§ **Description of the task**: All that is wanted is the exact text of the lines below from the one with "Click the Kullan coupon button" through the one with "Close the Force Quit Applications window", inclusive, minus any pictures.

*** Opening of Data for the task ***

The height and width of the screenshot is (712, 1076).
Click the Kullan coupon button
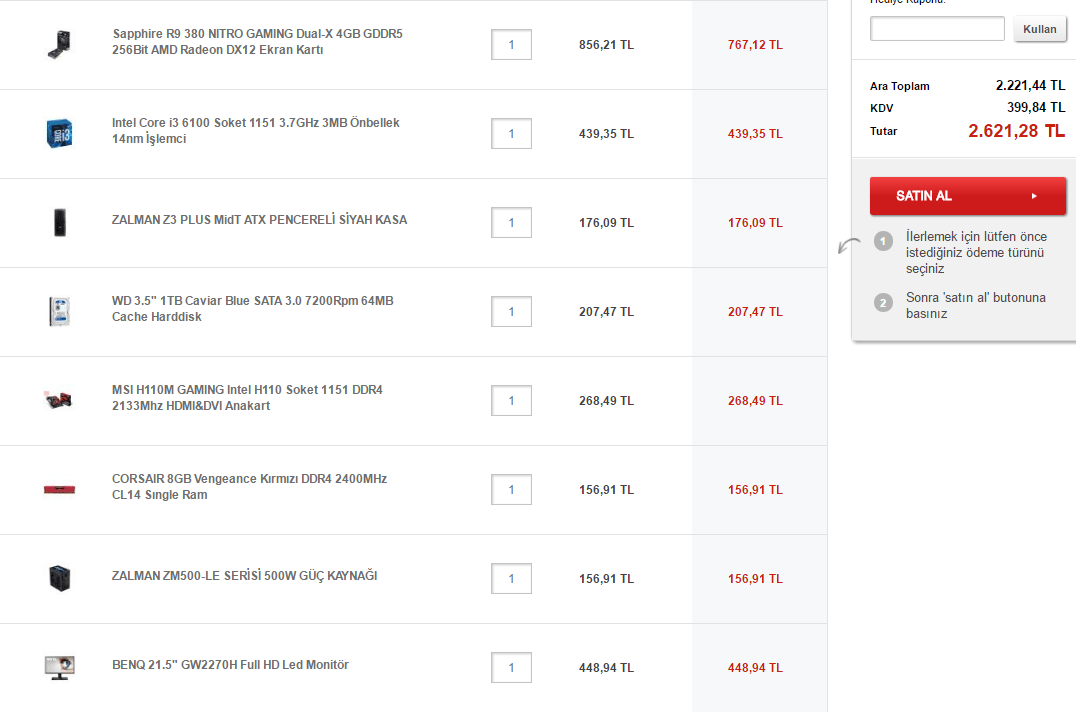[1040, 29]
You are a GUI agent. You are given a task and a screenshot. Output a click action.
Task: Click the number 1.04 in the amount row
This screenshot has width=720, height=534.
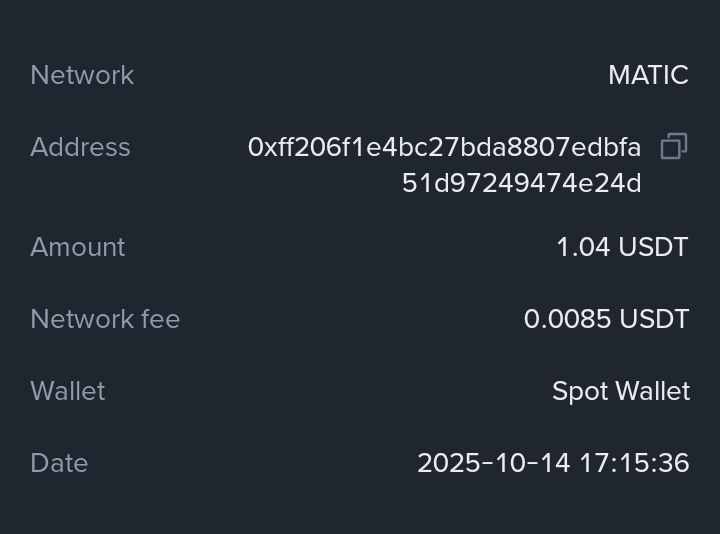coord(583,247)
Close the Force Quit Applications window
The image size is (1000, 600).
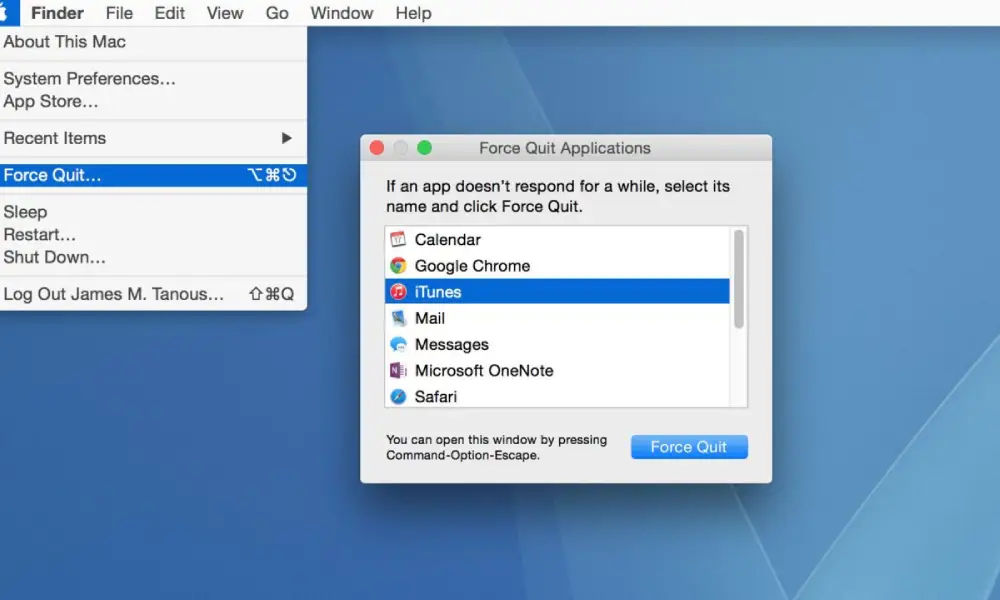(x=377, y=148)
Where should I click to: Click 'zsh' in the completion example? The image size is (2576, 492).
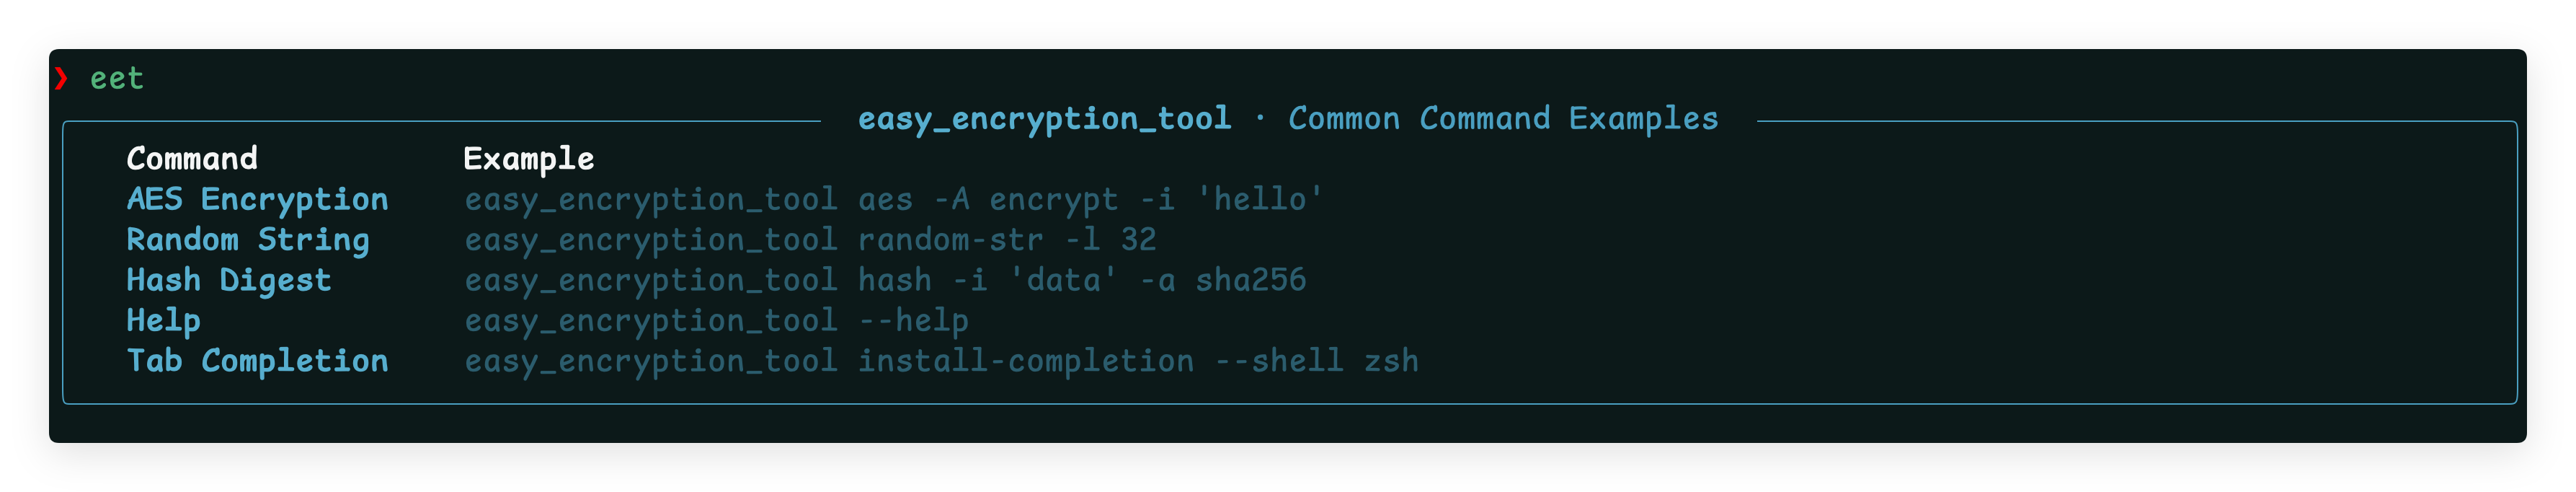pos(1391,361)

*** Close of Data for the task ***
*** Opening of Data for the task ***

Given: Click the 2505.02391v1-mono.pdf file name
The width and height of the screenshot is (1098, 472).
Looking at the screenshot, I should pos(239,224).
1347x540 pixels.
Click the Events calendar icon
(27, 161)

*** Close of Data for the task ***
*** Opening of Data for the task ***

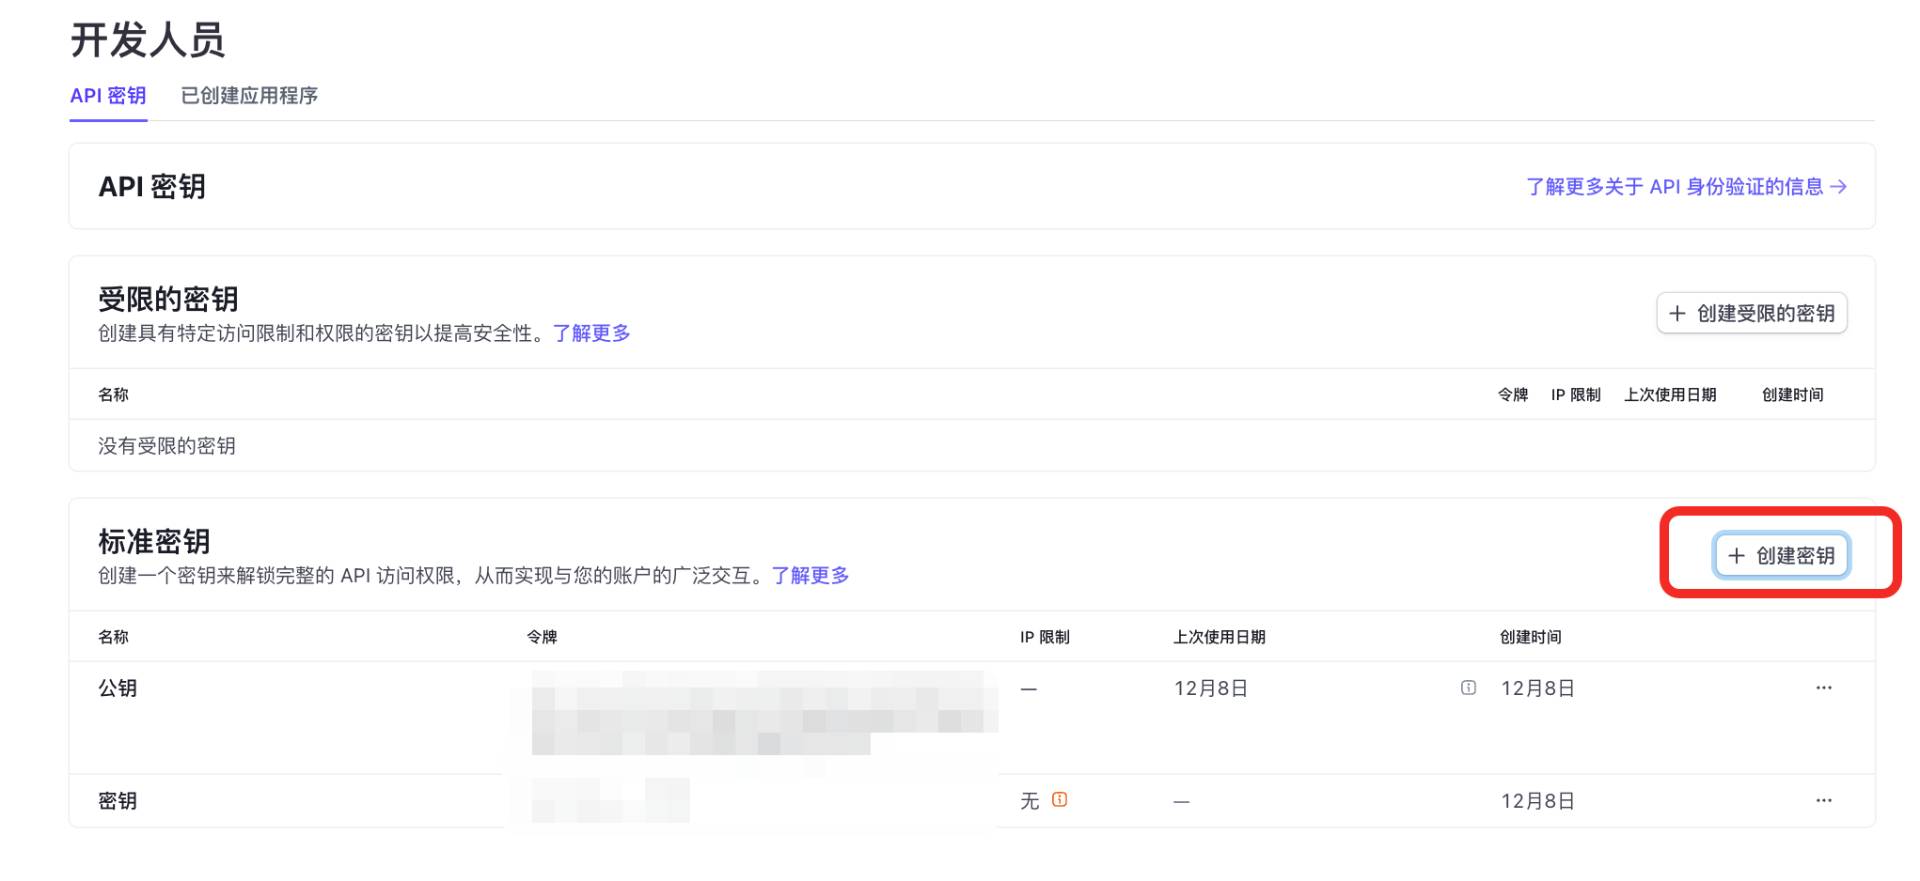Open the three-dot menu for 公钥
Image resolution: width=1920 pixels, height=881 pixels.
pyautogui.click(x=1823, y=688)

*** Close of Data for the task ***

§ **Response**:
Click the Kullan coupon button
[1040, 29]
You are a GUI agent. You are given a task and a screenshot. Output a click action.
Task: Click the number 1.04 in the amount row
This screenshot has width=720, height=534.
coord(583,247)
Close the Force Quit Applications window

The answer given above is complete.